## [WHAT TO DO]
Write out the following listing's lines from the one with "Viewport: 291px width, 387px" to the one with "Screen dimensions: 854x534", exactly, with both included and no others.

## [INPUT DATA]
________
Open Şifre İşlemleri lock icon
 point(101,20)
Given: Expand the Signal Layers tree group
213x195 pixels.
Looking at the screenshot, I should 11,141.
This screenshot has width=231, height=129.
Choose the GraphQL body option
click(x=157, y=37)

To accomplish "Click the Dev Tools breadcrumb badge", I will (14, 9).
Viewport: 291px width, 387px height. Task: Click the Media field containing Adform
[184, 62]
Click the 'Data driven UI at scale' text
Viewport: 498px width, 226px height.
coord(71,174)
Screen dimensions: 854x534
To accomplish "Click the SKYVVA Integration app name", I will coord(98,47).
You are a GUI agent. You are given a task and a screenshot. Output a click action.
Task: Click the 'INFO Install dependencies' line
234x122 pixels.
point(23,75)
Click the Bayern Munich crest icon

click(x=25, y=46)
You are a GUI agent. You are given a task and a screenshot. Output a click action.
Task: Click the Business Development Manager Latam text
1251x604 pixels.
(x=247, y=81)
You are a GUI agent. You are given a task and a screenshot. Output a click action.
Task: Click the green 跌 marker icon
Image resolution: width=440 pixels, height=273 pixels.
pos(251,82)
________
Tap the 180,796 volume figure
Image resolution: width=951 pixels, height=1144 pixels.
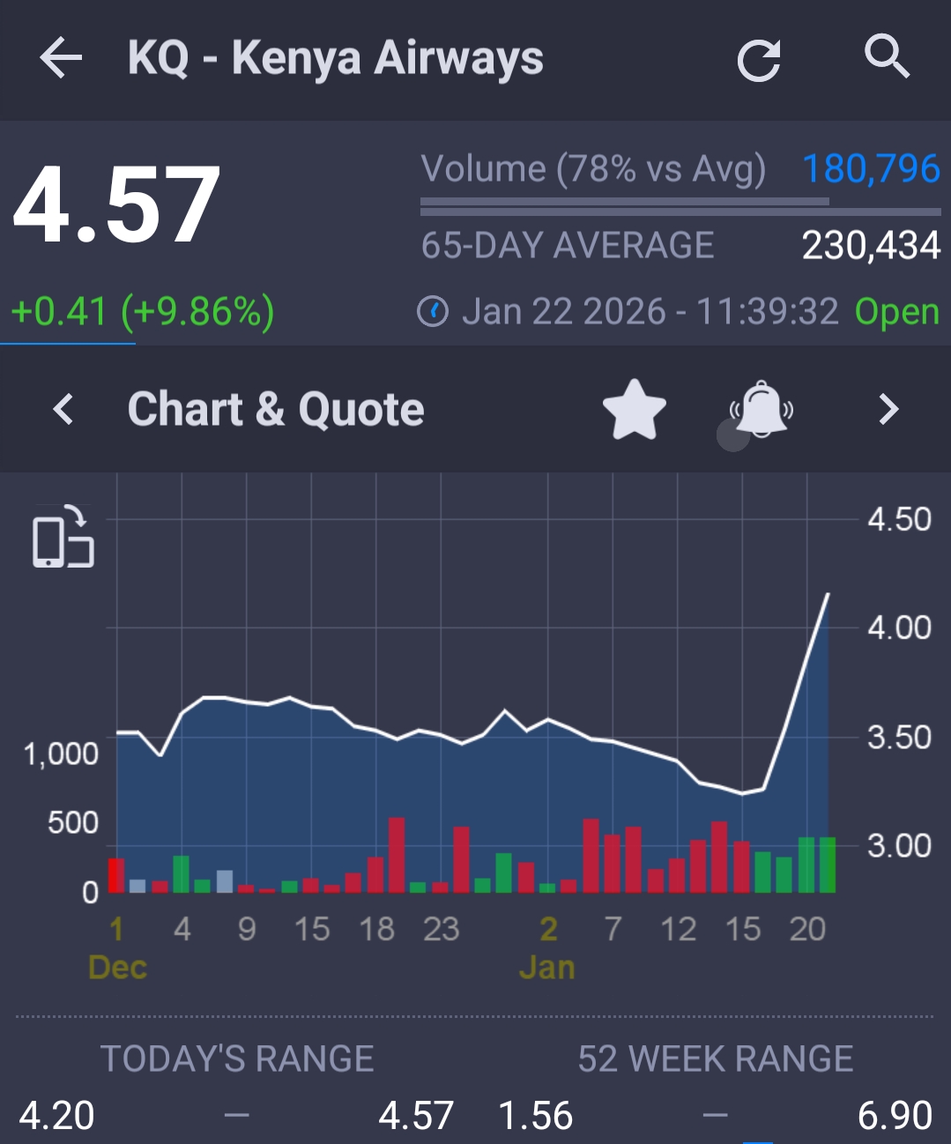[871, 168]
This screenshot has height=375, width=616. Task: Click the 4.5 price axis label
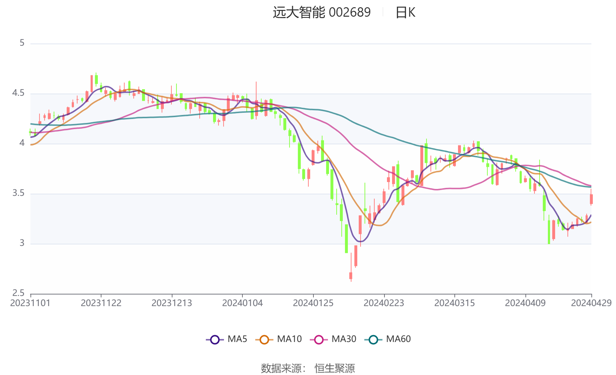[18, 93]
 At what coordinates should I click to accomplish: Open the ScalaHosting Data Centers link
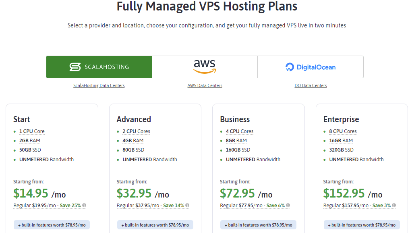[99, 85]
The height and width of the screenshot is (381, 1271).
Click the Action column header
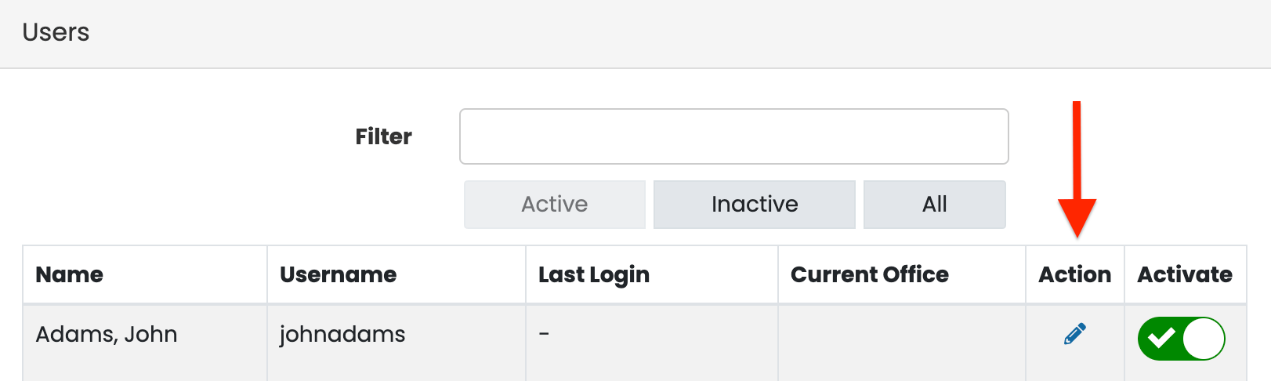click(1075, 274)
________
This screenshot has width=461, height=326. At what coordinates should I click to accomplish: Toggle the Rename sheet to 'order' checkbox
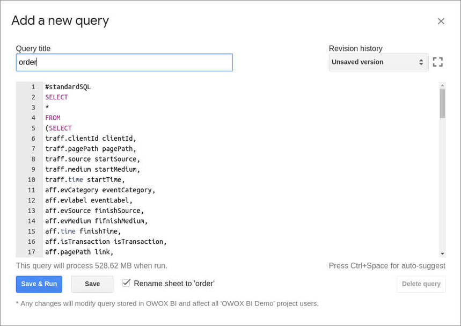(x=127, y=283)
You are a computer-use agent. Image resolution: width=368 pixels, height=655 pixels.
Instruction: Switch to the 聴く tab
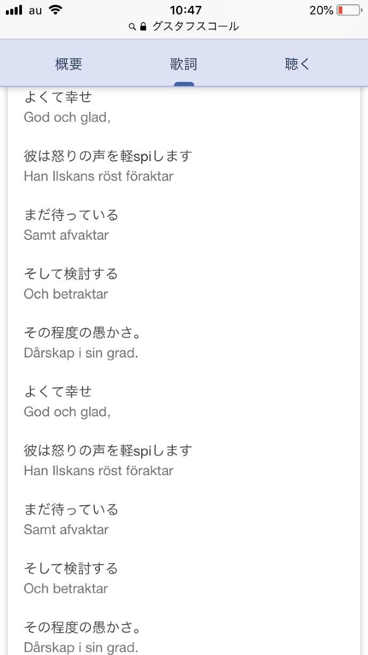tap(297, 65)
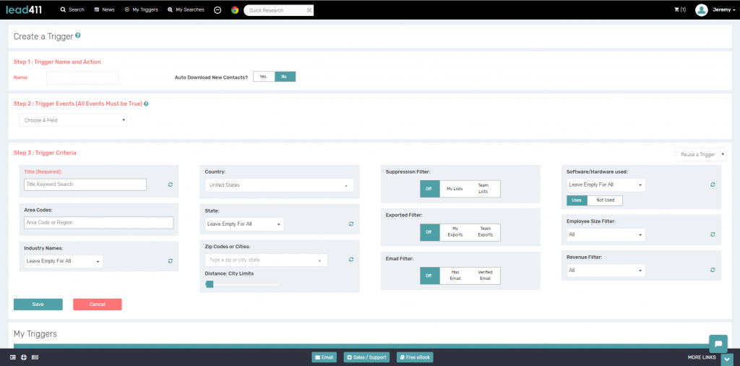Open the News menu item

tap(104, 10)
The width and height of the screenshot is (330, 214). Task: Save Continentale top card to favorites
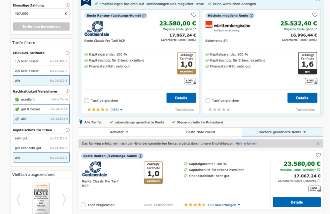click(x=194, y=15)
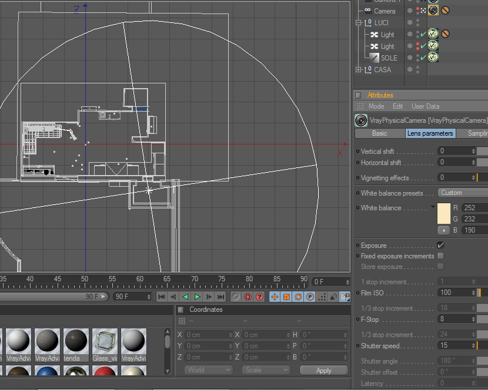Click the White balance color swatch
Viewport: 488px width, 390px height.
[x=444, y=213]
________
## [YOUR RESPONSE]
Viewport: 291px width, 387px height. Task: Click the Media field containing Adform
[184, 62]
Click the 'Data driven UI at scale' text
Viewport: 498px width, 226px height.
coord(71,174)
Screen dimensions: 854x534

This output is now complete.